• EXERCISE GOAL
Please copy the lines of the data below word for word, starting at the line containing "Task: Click the 以旧换新 trade-in icon" and ending at the line containing "Looking at the screenshot, I should coord(32,553).", both included.

(Data listing)
───

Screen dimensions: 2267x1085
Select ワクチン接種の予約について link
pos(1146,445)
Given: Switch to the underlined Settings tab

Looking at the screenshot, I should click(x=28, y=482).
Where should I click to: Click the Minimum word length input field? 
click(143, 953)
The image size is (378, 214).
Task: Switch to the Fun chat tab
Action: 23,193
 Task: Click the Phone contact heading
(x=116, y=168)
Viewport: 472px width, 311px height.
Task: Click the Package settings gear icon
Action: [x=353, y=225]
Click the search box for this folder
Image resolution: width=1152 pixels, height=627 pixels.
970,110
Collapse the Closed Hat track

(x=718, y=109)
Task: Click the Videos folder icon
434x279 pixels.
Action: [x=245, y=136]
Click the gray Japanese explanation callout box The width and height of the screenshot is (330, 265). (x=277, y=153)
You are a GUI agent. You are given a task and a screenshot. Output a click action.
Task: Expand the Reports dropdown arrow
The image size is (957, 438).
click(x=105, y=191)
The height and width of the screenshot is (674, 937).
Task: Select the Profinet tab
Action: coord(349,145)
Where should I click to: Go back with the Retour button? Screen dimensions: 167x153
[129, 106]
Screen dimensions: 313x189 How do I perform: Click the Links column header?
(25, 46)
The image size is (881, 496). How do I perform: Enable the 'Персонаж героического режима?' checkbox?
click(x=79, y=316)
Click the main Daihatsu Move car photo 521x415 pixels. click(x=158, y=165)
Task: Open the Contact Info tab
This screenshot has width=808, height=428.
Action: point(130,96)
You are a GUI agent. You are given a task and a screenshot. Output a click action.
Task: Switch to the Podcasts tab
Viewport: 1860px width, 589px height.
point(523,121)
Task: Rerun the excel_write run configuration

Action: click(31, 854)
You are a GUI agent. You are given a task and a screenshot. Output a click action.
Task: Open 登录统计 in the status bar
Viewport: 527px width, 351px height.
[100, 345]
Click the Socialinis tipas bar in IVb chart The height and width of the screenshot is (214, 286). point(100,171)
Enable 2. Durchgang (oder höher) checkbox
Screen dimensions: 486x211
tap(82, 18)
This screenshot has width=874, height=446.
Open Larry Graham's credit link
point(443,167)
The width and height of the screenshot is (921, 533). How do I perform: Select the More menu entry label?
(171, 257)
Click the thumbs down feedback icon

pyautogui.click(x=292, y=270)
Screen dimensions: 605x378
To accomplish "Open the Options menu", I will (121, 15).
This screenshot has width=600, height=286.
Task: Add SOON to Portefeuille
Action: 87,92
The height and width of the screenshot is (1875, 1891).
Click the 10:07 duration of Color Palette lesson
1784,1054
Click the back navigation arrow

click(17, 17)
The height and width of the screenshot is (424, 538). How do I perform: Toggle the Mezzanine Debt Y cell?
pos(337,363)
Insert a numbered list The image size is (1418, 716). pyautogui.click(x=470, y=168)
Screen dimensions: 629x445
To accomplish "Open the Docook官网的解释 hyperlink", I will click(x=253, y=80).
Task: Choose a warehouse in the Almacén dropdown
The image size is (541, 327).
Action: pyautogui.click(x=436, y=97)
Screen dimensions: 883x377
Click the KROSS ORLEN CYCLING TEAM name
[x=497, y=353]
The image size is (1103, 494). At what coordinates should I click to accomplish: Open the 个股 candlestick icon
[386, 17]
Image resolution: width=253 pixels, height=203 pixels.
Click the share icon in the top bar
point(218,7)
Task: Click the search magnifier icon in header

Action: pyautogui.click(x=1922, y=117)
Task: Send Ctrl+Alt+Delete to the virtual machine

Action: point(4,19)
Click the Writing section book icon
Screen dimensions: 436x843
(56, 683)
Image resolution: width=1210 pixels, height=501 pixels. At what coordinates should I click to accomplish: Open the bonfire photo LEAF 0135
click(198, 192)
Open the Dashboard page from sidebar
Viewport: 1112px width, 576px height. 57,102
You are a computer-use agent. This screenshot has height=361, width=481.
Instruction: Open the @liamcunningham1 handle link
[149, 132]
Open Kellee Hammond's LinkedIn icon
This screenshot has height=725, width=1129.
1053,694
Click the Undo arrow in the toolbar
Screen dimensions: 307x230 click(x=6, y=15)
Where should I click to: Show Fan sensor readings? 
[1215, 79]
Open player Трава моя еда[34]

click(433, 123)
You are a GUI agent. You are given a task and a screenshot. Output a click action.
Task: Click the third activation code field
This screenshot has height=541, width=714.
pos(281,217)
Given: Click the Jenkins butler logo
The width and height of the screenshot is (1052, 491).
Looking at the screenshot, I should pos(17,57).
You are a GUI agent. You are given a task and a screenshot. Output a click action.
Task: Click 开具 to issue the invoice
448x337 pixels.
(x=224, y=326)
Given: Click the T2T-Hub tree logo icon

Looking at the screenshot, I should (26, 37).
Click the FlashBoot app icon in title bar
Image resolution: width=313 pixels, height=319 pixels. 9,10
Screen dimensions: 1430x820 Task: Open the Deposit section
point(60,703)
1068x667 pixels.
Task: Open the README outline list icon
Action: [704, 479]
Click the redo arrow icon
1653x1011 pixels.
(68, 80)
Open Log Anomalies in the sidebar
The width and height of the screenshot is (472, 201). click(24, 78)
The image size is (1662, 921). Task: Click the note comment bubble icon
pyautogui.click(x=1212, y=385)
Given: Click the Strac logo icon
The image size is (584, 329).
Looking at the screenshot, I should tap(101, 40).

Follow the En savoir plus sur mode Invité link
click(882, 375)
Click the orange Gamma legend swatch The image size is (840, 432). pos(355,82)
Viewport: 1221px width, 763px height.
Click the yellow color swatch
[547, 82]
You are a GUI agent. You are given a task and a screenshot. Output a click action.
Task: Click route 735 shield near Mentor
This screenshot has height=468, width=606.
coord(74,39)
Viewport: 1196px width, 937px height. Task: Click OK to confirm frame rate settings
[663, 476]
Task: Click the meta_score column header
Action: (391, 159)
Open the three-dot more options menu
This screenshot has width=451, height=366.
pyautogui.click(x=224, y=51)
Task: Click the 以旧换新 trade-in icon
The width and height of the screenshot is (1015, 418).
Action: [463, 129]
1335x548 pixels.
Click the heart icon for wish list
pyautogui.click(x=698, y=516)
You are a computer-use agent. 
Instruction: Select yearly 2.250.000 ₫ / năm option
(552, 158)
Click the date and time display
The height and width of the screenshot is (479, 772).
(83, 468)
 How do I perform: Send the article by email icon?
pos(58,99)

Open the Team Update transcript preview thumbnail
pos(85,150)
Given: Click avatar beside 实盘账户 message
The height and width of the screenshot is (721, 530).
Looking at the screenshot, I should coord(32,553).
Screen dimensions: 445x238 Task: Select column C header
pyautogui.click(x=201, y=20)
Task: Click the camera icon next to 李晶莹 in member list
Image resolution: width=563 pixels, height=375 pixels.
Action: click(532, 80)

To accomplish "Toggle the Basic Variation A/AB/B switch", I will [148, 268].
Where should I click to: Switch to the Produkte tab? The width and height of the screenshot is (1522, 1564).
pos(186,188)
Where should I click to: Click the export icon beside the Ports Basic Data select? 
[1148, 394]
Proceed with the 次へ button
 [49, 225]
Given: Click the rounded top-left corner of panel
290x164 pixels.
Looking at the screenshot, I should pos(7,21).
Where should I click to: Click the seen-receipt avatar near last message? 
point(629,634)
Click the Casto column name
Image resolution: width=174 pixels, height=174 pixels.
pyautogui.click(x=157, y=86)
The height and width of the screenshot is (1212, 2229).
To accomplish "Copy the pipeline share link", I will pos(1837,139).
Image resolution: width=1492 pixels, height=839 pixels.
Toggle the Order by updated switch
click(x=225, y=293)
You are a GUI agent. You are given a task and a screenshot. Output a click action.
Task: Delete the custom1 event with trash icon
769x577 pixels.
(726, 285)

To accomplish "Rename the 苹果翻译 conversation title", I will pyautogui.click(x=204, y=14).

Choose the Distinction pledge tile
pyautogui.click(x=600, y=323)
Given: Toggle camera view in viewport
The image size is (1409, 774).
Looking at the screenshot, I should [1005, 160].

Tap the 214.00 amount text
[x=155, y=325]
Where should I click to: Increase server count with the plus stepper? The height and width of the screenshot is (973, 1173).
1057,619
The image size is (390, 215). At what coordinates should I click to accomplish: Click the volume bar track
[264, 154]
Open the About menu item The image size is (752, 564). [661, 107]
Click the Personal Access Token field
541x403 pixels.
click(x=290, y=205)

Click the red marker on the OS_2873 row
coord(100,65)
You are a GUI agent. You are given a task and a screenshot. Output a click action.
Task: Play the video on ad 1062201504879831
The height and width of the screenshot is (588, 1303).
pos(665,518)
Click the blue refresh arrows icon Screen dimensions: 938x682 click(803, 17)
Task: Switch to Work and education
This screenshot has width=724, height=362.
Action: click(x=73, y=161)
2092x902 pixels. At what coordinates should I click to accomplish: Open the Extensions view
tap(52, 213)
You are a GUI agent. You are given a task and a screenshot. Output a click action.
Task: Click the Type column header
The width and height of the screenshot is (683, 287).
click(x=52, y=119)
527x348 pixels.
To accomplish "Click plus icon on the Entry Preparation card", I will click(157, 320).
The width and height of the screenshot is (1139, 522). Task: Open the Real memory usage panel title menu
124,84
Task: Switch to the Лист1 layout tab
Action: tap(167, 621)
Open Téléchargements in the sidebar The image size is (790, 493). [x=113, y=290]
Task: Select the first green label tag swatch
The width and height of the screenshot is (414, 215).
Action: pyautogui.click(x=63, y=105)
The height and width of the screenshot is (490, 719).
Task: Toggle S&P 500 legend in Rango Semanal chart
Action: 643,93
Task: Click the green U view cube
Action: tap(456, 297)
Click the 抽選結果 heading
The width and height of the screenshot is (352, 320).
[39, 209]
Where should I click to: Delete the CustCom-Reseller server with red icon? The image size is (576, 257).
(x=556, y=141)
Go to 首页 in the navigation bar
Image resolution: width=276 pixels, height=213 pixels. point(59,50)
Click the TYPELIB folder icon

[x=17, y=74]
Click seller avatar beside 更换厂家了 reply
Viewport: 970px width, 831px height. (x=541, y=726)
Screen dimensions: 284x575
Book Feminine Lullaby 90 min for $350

───

• OUTPUT
Task: Click the 以旧换新 trade-in icon
The width and height of the screenshot is (1015, 418).
Action: [463, 129]
1335x548 pixels.
Click the heart icon for wish list
pyautogui.click(x=698, y=516)
You are a computer-use agent. 
Instruction: Select yearly 2.250.000 ₫ / năm option
(552, 158)
Click the date and time display
The height and width of the screenshot is (479, 772).
(83, 468)
 How do I perform: Send the article by email icon?
pos(58,99)

Open the Team Update transcript preview thumbnail
pos(85,150)
Given: Click avatar beside 实盘账户 message
The height and width of the screenshot is (721, 530).
Looking at the screenshot, I should coord(32,553).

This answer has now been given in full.